> _Stored data entries_
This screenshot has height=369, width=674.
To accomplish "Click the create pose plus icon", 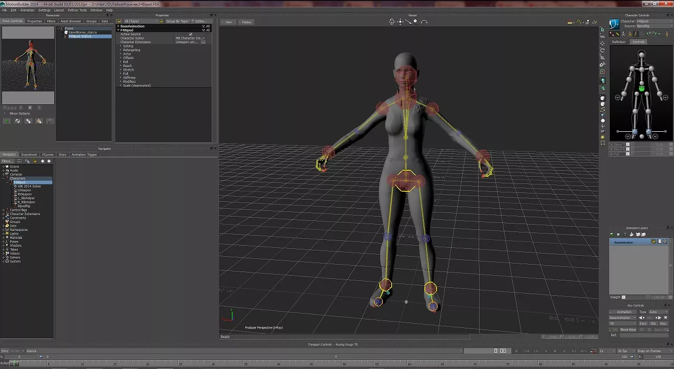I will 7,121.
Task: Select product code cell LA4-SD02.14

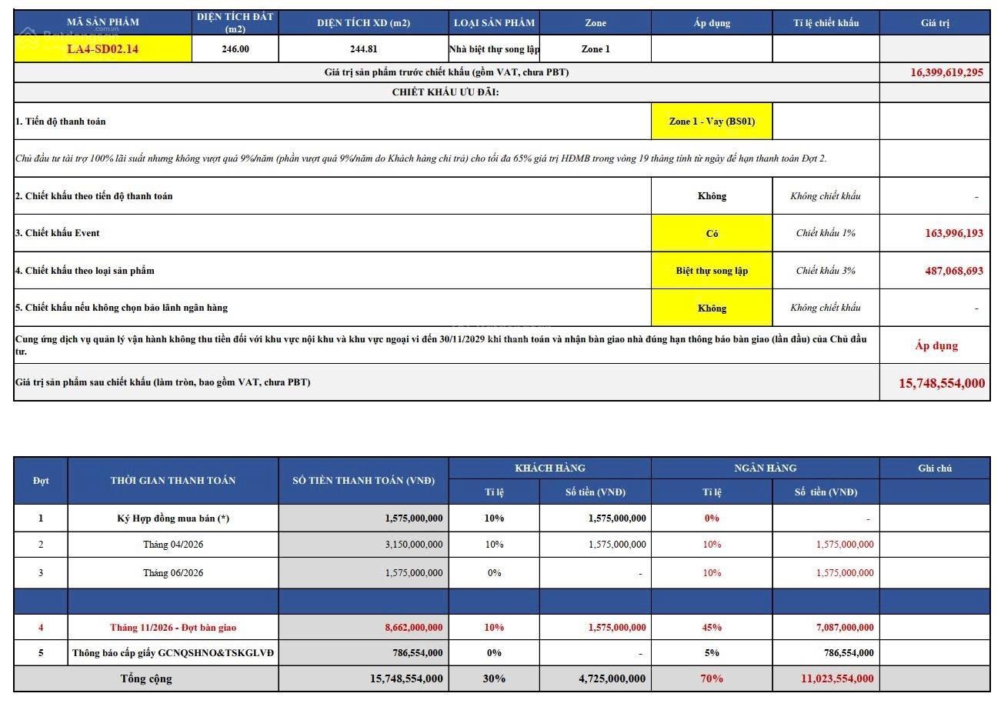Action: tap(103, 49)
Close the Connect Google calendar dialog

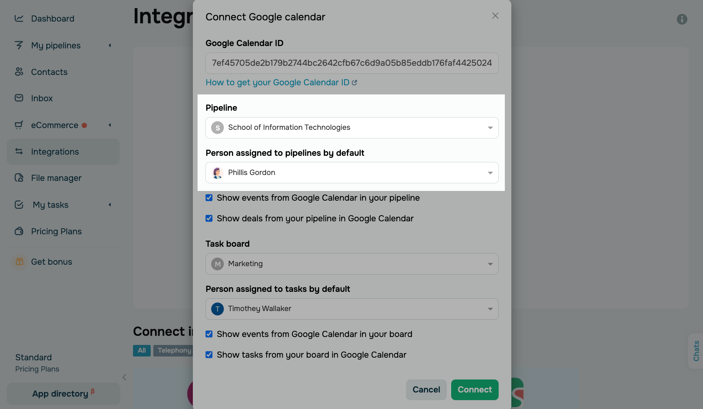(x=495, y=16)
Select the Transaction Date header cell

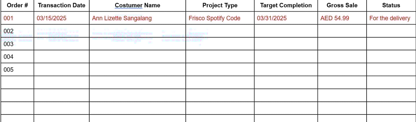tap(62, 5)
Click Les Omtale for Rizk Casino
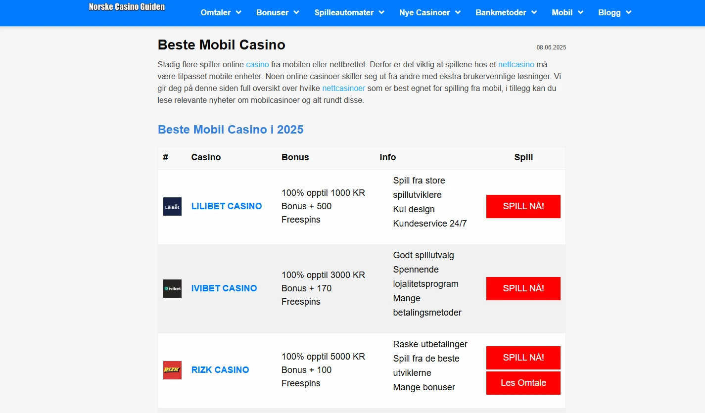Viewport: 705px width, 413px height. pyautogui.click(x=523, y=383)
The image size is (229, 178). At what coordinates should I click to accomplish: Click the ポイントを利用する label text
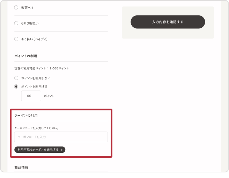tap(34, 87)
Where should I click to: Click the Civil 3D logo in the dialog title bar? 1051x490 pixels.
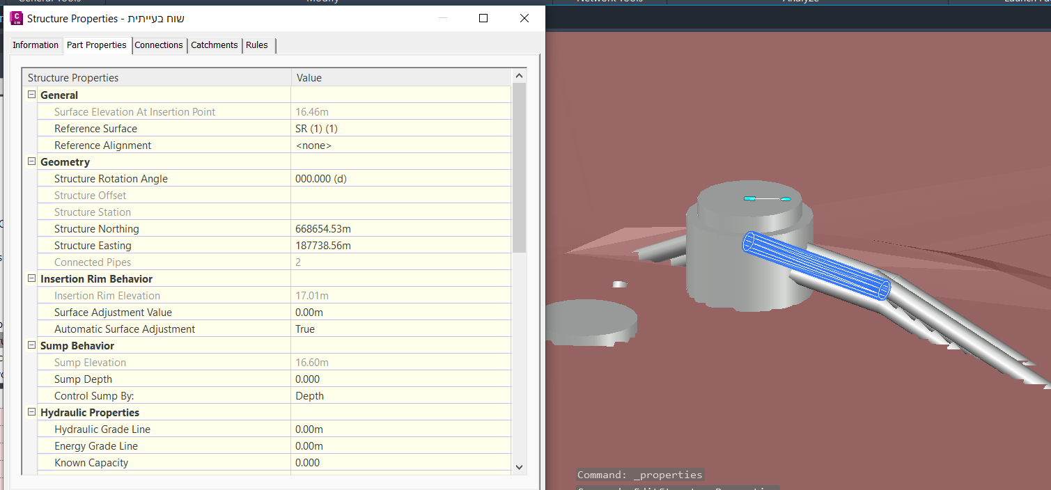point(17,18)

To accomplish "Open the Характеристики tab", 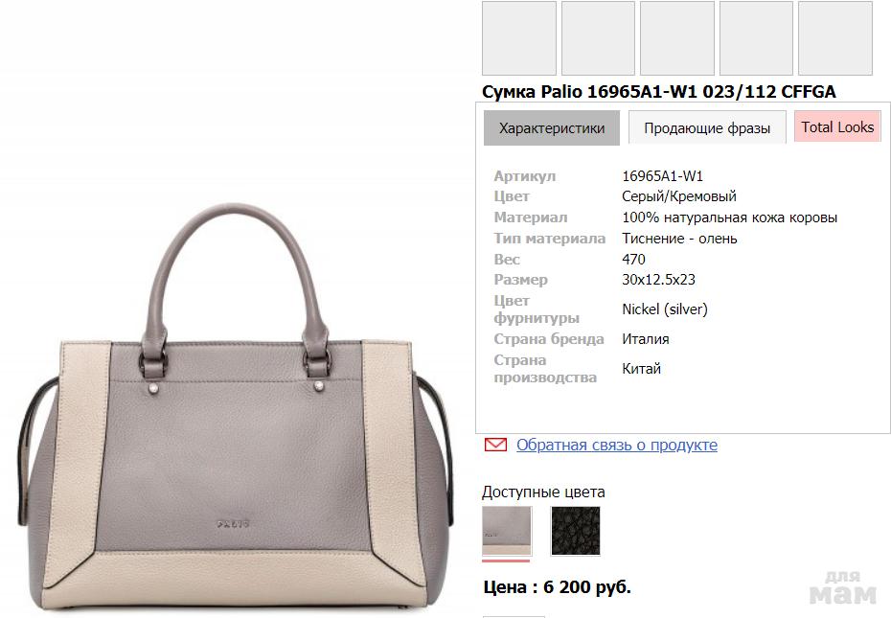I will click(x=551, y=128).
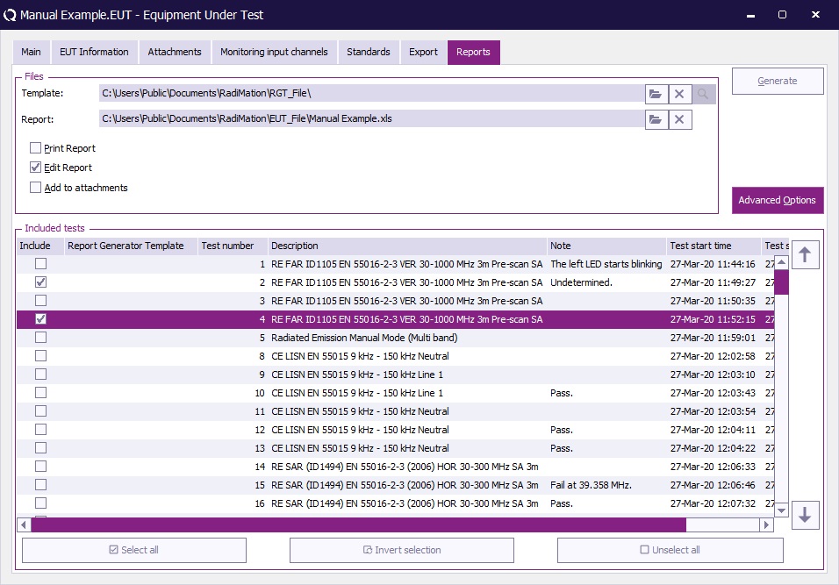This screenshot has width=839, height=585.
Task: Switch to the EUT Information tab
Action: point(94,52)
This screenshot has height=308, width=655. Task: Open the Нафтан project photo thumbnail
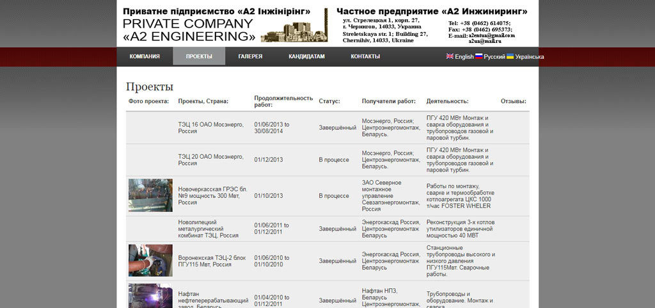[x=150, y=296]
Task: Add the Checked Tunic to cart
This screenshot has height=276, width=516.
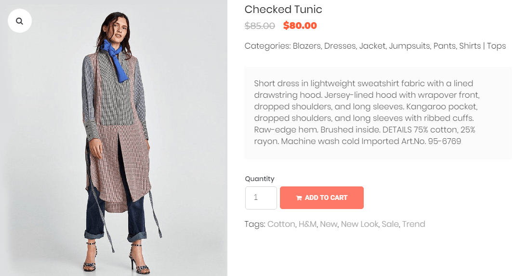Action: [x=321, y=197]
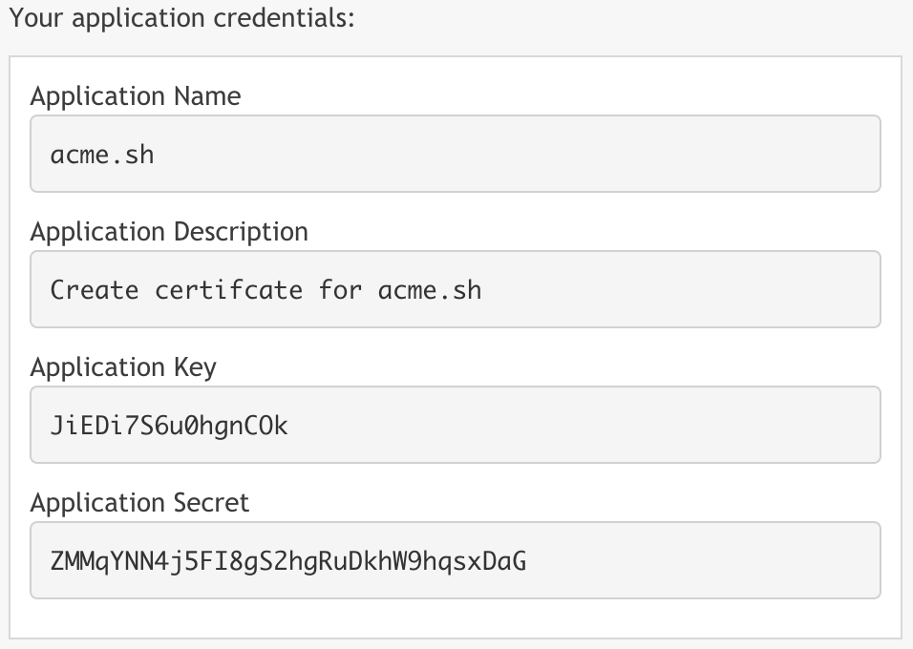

> _Your assignment_
Reproduce exactly the lines above from the one with "Task: Add the Checked Tunic to cart" through the last line of the data, keeping both ends and dropping the pictures.

> _Answer section_
Task: Add the Checked Tunic to cart
This screenshot has height=276, width=516.
Action: [x=321, y=197]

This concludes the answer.